Pazar'daki siyasetleri, çalışmaları, projeleri, belediye ile ilgili görüşleri, beklentileri, Pazarspor, Çaykur, eğitim ve fakülte konularında yönelttiğimiz farklı farklı sorulara Başkan Yıldız dobra dobra, ses getirecek cevaplar verdi.
İşte Sayın Yıldız'a yönelttiğimiz sorular ve cevapları:
— Önümüzde mahalli seçimler var. Mahalli seçimlerde Pazar’da bir değişiklik olacak mı? Mevcut Belediye başkanı ile devam mı, tamam mı?
Pazar’da bir değişiklik olup olmayacağına yetkili mercilerimiz karar verecek. Bizzat Rize ile ilgili tüm tasarruflar Sayın Başbakanımıza aittir. Buradaki bütün veriler toplanacak, 7 kriter var. Bu kriterlere uyan en doğru aday kim ise o aday olarak çıkacak. Burada tabii mevcut belediye başkanıyla ilgili daha öncesinde bir çalışma yapılacak. Bu çalışmalar da bizim bilgimiz dışında yapılıyor. Genel merkez, mevcut belediye başkanlarıyla ilgili memnuniyet anketleri yapıyor. Mevcut adaylarla ilgili kamuoyunun, memnuniyeti geçerli not alacak durumdaysa mevcut adaylarla devam edilecek. Ama kamuoyunda ve diğer unsurlarda mevcut belediye başkanlarıyla ilgili memnuniyet geçer durumda değilse, yeni başkan adaylarının arayışına girilecek. Bu da tamamen genel merkez ve başbakanımızın vereceği kararla alakalıdır.

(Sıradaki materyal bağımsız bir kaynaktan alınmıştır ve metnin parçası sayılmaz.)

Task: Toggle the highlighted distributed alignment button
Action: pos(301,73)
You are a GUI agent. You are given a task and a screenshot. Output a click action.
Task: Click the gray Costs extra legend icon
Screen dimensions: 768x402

— Bu yerel seçimlerde önceki dönem gibi bir aday adayı furyası yaşanır mı? Kaç aday adayı bekliyorsunuz Pazar’da?
Beklentimiz geçen seçimlerdeki sayıyı bulacağı yönünde. Şu ana kadar bize arkadaşların istişareleri neticesinde 6-7 isim, resmi olmasa da ulaşmış durumda..
— Telaffuz edilen isimler var mı?
Var ama resmi bir açıklama olmadığı için bu isimleri bizim telaffuz etmemiz doğru olmaz.
— 5 yıldır ilçe başkanı olarak görev yapıyorsunuz. Adem Yıldız, Pazar Belediye Başkanlığını düşünüyor mu?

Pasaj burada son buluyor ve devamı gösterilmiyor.